For retailers and sellers of just about every consumer product, the Christmas selling season is a crucial time. It is estimated that between 50% and 80% of total revenues are generated in the final six to eight weeks of each year. Surveys and studies are predicting that sales this shopping season will generate between $157 billion and $182 billion, an increase of 13.9% over last year.
Without a strong finish and a respectable share of this revenue, many businesses will not survive to see a continuation of business after the new year celebrations subside. In a year when the very fundamentals of basic commerce have been impacted by the COVID-19 pandemic, many marketers have serious questions about how the shutdowns are likely to impact this year’s holiday buying. How is the COVID-19 pandemic experience going to impact consumers’ attitudes and purchasing decisions for this critical selling season? And what should a brand do to navigate the ever-changing attitudes of consumers in response to the pandemic?
While prognosticators maneuver to advance predictions of the favored way forward, the dynamics of the pandemic and consumers’ reactions to it are proving to be difficult to nail down. Unfortunately, the only honest answer to these very important questions is that no one really knows for certain. Consumers are beginning to show they are fatigued by all the bad news, restrictive regulations, and sequester orders. They want to break-out and safely celebrate. “Consumers continue to place importance on celebrating our traditional holidays, even if by untraditional standards,” said National Retail Federation (NRF) President and CEO Matthew Shay. NRF research found that 58% of Americans were planning on taking part in the 2020 Halloween celebrations with an estimated $8 billion in spending this year. If the Halloween revenue results are any indication, consumers may be poised to defy the COVID-19 Grinch and save Christmas for merchants in 2020.
However, the holiday season is shaping up to be unlike any other previous year. “More of a specific niche play is going to have to be implemented by some of these direct-to-consumer brands, where previously they were able to use audience targeting on Facebook and Instagram,” said Zach Weinberg, a director at Gartner for Marketer. “Those costs have now become high enough that those channels are becoming cost prohibitive, so focusing more narrowly on the right consumers may be a strategy that they could try to execute against [that.]” In recent years more and more retailers have been moving away from the long, traditional Black Friday sales events. This year may see the end of the single day, massive discounts that produced manic shopping crowds across retailers’ brick and mortar locations.

• **ENTRIES SUPPLIED**:
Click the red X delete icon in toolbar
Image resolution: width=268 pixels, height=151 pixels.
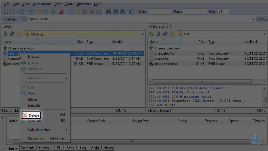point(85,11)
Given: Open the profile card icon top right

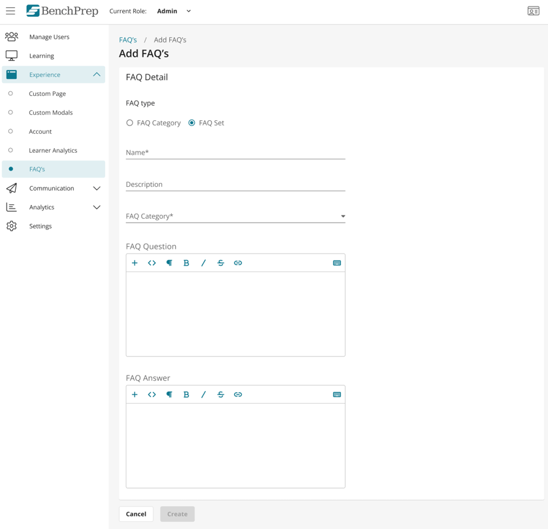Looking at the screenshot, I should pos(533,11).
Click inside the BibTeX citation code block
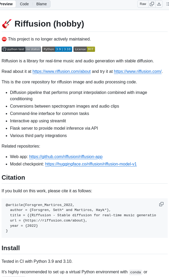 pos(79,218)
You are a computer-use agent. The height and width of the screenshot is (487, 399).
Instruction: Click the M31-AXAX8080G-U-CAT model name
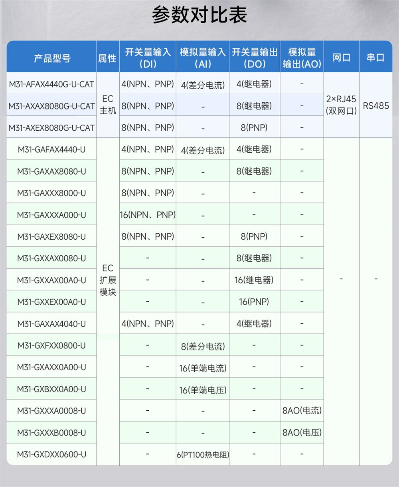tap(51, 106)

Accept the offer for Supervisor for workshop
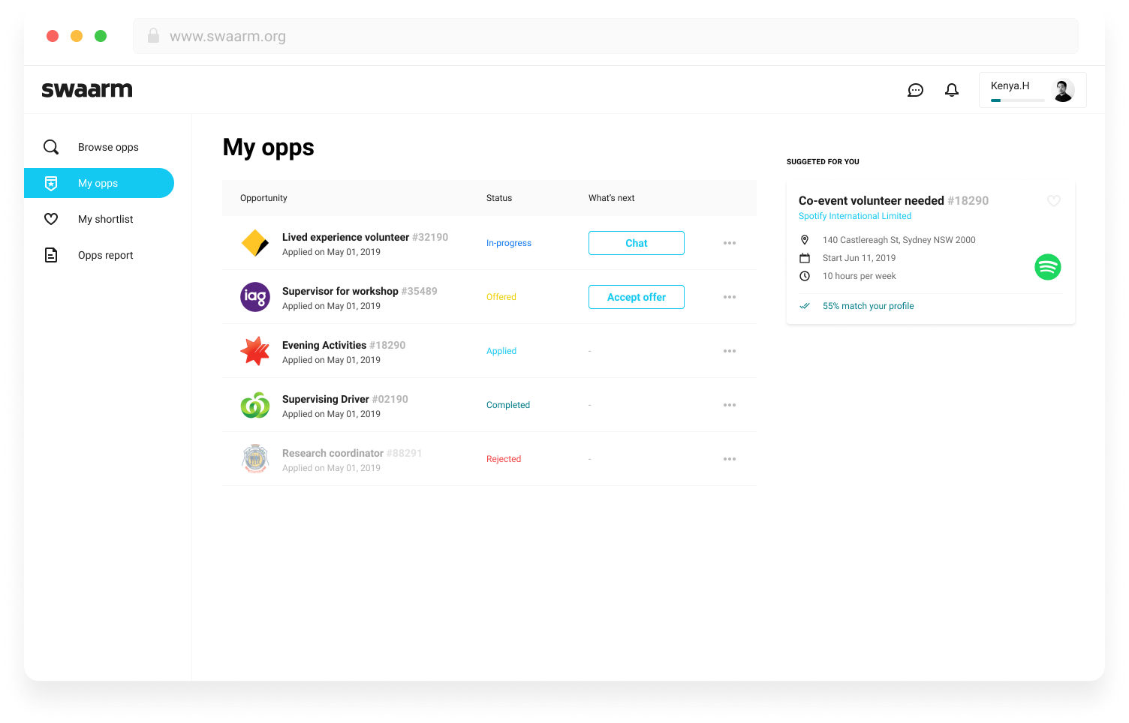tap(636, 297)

* * *

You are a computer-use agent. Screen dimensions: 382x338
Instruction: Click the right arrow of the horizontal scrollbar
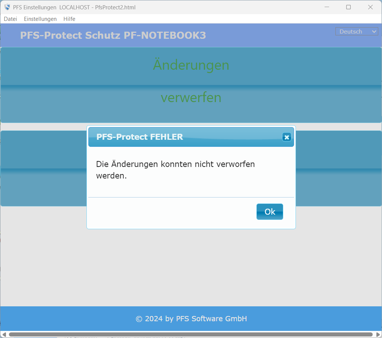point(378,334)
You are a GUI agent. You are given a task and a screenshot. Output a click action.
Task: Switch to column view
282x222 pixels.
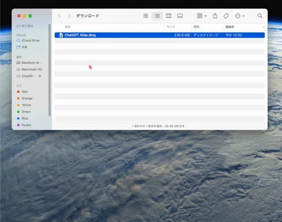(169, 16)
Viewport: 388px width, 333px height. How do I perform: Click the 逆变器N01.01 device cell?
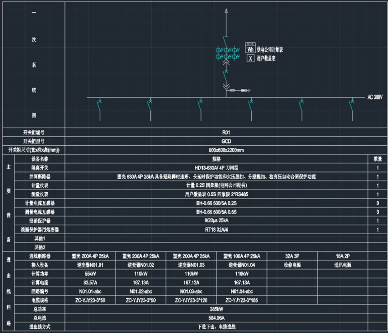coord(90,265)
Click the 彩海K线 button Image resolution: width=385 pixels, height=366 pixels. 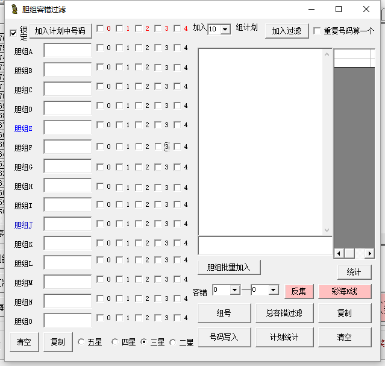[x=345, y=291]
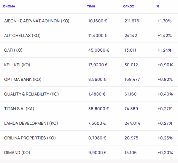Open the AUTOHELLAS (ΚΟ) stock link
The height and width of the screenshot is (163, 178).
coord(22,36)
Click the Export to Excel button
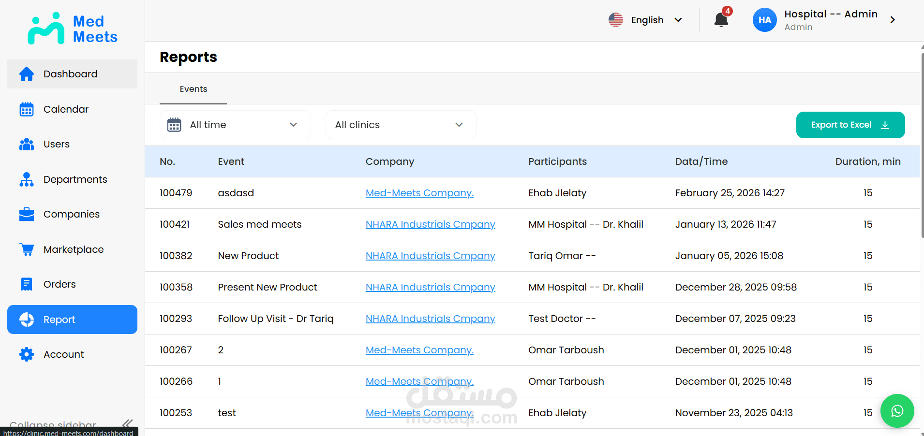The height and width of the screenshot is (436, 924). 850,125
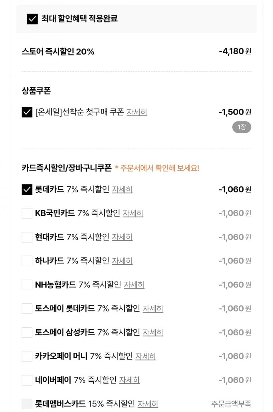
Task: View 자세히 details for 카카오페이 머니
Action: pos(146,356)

==

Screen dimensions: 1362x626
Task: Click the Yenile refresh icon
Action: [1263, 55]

• **ACTIVITY LIST**:
A. Summarize the article on holiday retail sales during the COVID-19 pandemic in three sentences.
B. Write the next part of the article on holiday retail sales during the COVID-19 pandemic, starting after its final sentence.

• **RESPONSES PER TASK**:
A. The Christmas season is crucial for retailers, generating an estimated 50% to 80% of yearly revenue, and this season's sales are predicted to reach $157 billion to $182 billion, up 13.9% over last year. With the COVID-19 pandemic affecting basic commerce, no one knows for certain how it will shape consumer attitudes and holiday buying, though consumers are showing fatigue with bad news and restrictions and want to celebrate safely. Halloween results suggest shoppers may save Christmas for merchants, yet the season is shaping up unlike any before: rising social media costs are pushing brands toward narrower targeting, and the single-day Black Friday sales event may end.

B.
Early and ongoing discounts across the entirety of the selling season appear to be trending as 47% of consumers favor such an approach. Buyer emotions are a critical consideration during the Christmas season. Campaigns should avoid the negative messaging that has accompanied the pandemic period. Buyers by and large are looking for a respite from months of hand wringing and worry. Traditional holiday cliches’ should be avoided but targeting the heart-filled emotions will continue to be an effective marketing play. Optimism, as a rule, will outsell negativity every time.
Agility is always an important trait in a dynamic marketplace and this season is proving to be even more dynamic as consumer choices shift in response to the COVID environment. “We’ve seen some data that says customers will be looking for value earlier and participating less in that all-important one-day event in stores,” says Bed Bath & Beyond CEO Mark Tritton. “It’s a very different season. And I think we’re all going to learn together as we go through it.” In-home fitness equipment, comfortable clothing, beauty products, desk accessories, and home décor are expected to be more frequently discovered under this year’s tree. Entertainment and travel will most likely be the big loser this holiday season. According to a recent Coresight poll, 68.9% of respondents said they are shifting almost $450 million of spending from services to retail products because of COVID-19 restrictions.
Perhaps the most valuable advice moving forward is for brands to listen to customers to learn how and what is important to them and create authentic, personal messages that resonate and motivate consumers. Santa is going to need lots of help from his army of marketing elves this year.